** Opening DOCUMENT PASSAGE block **
Pharmaceutical manufacturing giant, Teva has been found guilty of its role in the opioid crisis in the state of New York. In a separate ruling in Ohio, major pharmacies Walgreens, CVS and Walmart have been found liable for helping to create an oversupply of drugs leading to the opioid epidemic. The findings are in addition to others reached in federal and other state courts.
Teva Found Guilty in State of New York Opioid Crisis
A New York jury has ruled that Teva Pharmaceuticals is liable for the costs of decades of opioid addiction and overdose deaths in the state of New York. The jury findings is the final blow to manufacturers, distributors and pharmacies who were named in lawsuits filed by New York Attorney General Letitia James.
James’ lawsuit filed in March 2019 by the State of New York named six pharmaceutical manufacturers and subsidiaries, four drug distributors and members of the Sackler family, owners of Purdue pharmaceutical company. Aside from Teva, all other defendants had settled by December 2021, with some filing bankruptcy.
Teva was the sole remaining defendant and after the guilty verdict, will face an additional trial to determine amount the company and others will be required to pay. The amount to be determined will be added to the growing pool of $1.5 billion that has already been awarded or negotiated. Teva has said they disagree with the verdict and plan to appeal.
** Closing DOCUMENT PASSAGE block **
▶ **ACTIVITY A**
Copy the part of the Teva opioid article between "Teva Found Guilty" and "some filing bankruptcy.", inclusive, word for word.
▶ **ACTIVITY B**
In the Teva opioid article, which three pharmacies were found liable in the Ohio ruling?
▶ **ACTIVITY C**
Pick up the article on the Teva opioid verdict after its last sentence and keep writing it.
The material after this article has nothing to do with it.
** Opening STORED DATA block **
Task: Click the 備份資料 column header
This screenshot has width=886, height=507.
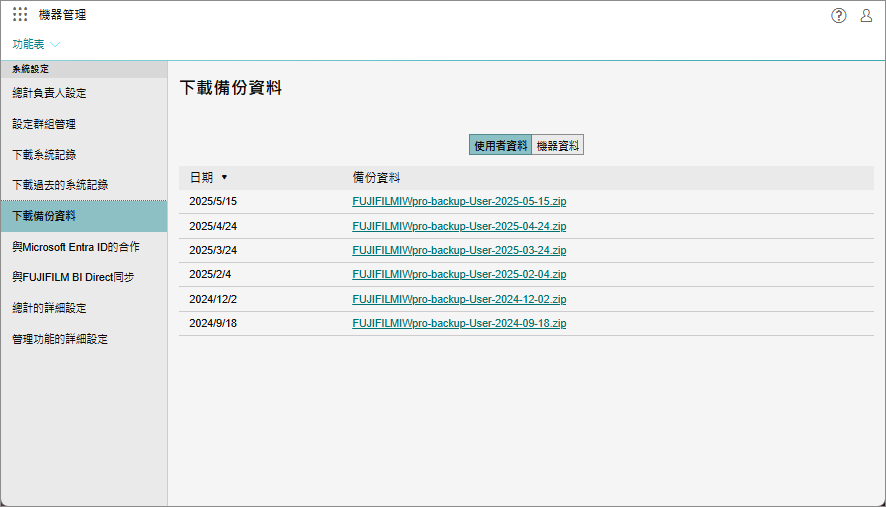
** Closing STORED DATA block **
▶ **YOUR RESPONSE A**
Teva Found Guilty in State of New York Opioid Crisis
A New York jury has ruled that Teva Pharmaceuticals is liable for the costs of decades of opioid addiction and overdose deaths in the state of New York. The jury findings is the final blow to manufacturers, distributors and pharmacies who were named in lawsuits filed by New York Attorney General Letitia James.
James’ lawsuit filed in March 2019 by the State of New York named six pharmaceutical manufacturers and subsidiaries, four drug distributors and members of the Sackler family, owners of Purdue pharmaceutical company. Aside from Teva, all other defendants had settled by December 2021, with some filing bankruptcy.

▶ **YOUR RESPONSE B**
Walgreens, CVS and Walmart.

▶ **YOUR RESPONSE C**
Previous settlements have included $1.1 billion from distributors, Amerisource Bergen Drug Corporation, Cardinal Health, Inc., and McKesson Corporation, $230 million from Johnson & Johnson, and $50 million from Endo Health Solutions. Purdue Pharma and Rochester Drug Cooperative have declared bankruptcy and settlements are likely to be reached in bankruptcy court, along with independent awards for involvement by the Sackler family.
Major Pharmacies Liable for Contribution to Ohio’s Opioid Epidemic
Three of the largest pharmacies in the U.S. were found guilty for their actions in the opioid crisis in Ohio. A federal court has determined that CVS, Walmart, and Walgreens contributed to an oversupply of addictive opioid medications in two Ohio counties and will be held financially responsible.
The amount of the Ohio jury award has not been determined and the pharmacy companies have objected or indicated they would appeal, though other settlements and awards are already nearing $40 or $50 billion. The lawyers representing the Ohio counties have estimated that the costs for covering services needed due to the crisis is over $1 billion each county.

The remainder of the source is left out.